In solchen Fällen ssh ich auf die Kiste, wo die snapshots momentan liegen und trigger das Script dann manuell an. --- Schwupps habe ich meinen Snapshot..

--ian!

----------

## McPringle

 *ian! wrote:*   

> In solchen Fällen ssh ich auf die Kiste, wo die snapshots momentan liegen und trigger das Script dann manuell an. --- Schwupps habe ich meinen Snapshot..

 

Ich glaube kaum dass gentoo.org öffentlichen SSH-Zugriff (oder wie auch immer) zuläßt...   :Wink: 

----------

## ian!

 *McPringle wrote:*   

> Ich glaube kaum dass gentoo.org öffentlichen SSH-Zugriff (oder wie auch immer) zuläßt...  

 

Wir werden das mal ausprobieren:

Ich werde gleich mal auf gentoo.de die Erzeugung von daily-snapshots einrichten. Diese werden dann 4 mal am Tag aktualisiert. Ich denke das sollte für's erste reichen.

Ich melde mich dann.

--ian!

----------

## ian!

Um 6,10,14,18 und 22 Uhr werden nun unter http://www.gentoo.de/pub/gentoo/snapshots/ frische Portage-Snapshots bereitgestellt. (Die Jobs starten um diese Zeiten. Die Snapshots sind dann jeweils einige Minuten später in dem genannten Verzeichnis zu finden.)

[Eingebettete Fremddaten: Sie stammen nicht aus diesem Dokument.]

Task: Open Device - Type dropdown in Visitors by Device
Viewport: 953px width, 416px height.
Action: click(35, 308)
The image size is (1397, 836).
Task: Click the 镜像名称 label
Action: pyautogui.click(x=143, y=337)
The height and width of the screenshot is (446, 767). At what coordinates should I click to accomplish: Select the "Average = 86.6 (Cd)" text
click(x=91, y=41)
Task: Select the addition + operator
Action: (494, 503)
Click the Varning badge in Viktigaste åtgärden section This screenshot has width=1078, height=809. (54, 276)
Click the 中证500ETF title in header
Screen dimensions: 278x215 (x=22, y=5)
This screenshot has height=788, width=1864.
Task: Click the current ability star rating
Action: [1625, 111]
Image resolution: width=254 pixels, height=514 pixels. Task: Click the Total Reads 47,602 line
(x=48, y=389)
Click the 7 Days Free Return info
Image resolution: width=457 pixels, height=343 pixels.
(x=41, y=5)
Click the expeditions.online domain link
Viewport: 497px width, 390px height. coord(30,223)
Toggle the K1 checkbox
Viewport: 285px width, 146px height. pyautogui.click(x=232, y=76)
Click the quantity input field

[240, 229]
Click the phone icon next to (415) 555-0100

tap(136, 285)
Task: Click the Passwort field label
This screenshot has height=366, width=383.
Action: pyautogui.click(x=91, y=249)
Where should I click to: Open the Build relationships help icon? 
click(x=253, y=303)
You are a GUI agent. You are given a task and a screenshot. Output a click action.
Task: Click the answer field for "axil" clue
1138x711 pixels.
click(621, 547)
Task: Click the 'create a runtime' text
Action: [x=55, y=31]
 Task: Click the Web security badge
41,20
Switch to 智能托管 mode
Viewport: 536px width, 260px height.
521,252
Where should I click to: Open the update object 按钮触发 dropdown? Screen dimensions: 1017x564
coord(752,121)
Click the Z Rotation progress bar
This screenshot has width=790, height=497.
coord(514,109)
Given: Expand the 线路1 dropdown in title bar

Die Datennamen geben Aufschluss über das Datum und Uhrzeit, wann der Snapshot gebaut wurde:

"portage-20040319-18.tar.bz2" entspricht "19.03.2004 um 18 Uhr"

Ich hoffe es ist dem einen oder anderen damit geholfen.

--ian!

----------

## McPringle

 *ian! wrote:*   

> Ich hoffe es ist dem einen oder anderen damit geholfen.

 

Danke, ian!, super!

----------

## ian!

Und weil das so noch viel mehr Spass macht, hier ein angepasstes emerge-webrsync, welches auch mit diesen stündlichen Snapshots klarkommt:

http://www.gentoo.de/pub/gentoo/snapshots/emerge-webrsync-de

Das stellt man sich am besten unter /usr/sbin/emerge-webrync-de hin.

Mit einem "emerge-webrsync-de" holt man sich dann den aktuellen Snapshot.

Have fun,

--ian!

----------

## ian!

 *ian! wrote:*   

> Um 6,10,14,18 und 22 Uhr werden nun unter http://www.gentoo.de/pub/gentoo/snapshots/ frische Portage-Snapshots bereitgestellt. (Die Jobs starten um diese Zeiten. Die Snapshots sind dann jeweils einige Minuten später in dem genannten Verzeichnis zu finden.)

 

Und nun wird auch um 2 Uhr morgens (deutscher Zeit) ein neuer Snapshot bereitgestellt. Somit wäre das dann auch international verwendbar. Die Nachfrage scheint jedenfalls vorhanden.

----------

## Wishmaster

Kann ich gut gebrauchen und klappt super! Danke!

Bye,

Wishmaster

----------

## henrynick

geht nur nicht  :Wink: 

Nee - habe auf www.gentoo.de den 'Tagestip' gesehen und mir gedacht, das klingt gut.

Also Datei unter /usr/sbin abgelegt, Rechte eingerichtet und gestartet. Ergebnis folgt:

.....

Trying portage-200503-24-00.tar.bz2

--13:48:36-- http://www.gentoo.de/pub/gentoo/snapshots/portage-20050324-00.tar.bz2

   =>'portage-20050324-00.tar.bz2'

Verbindungsaufbau zu 192.168.13.5:8080... verbunden.

Proxy Anforderung gesendet, warte auf Antwort... 302 Moved Temporarily

Platz: http://www2.gentoo.de/pub/gentoo/snapshots/portage-200502324-00.tar.bz2[folge]

   =>'portage-20050324-00.tar.bz2'

Verbindungsaufbau zu 192.168.13.5:8080.... verbunden.

Proxy Anforderung gesendet, warte auf Antwort... 404 NotFound.

--13:48:36-- FEHLER 404: Not Found

.....

Die Meldung läuft immer weiter und muß mit CTRL+C abgebrochen werden.

Ist das nun ein Fehler meines Proxys oder ist nur der Server Down?

----------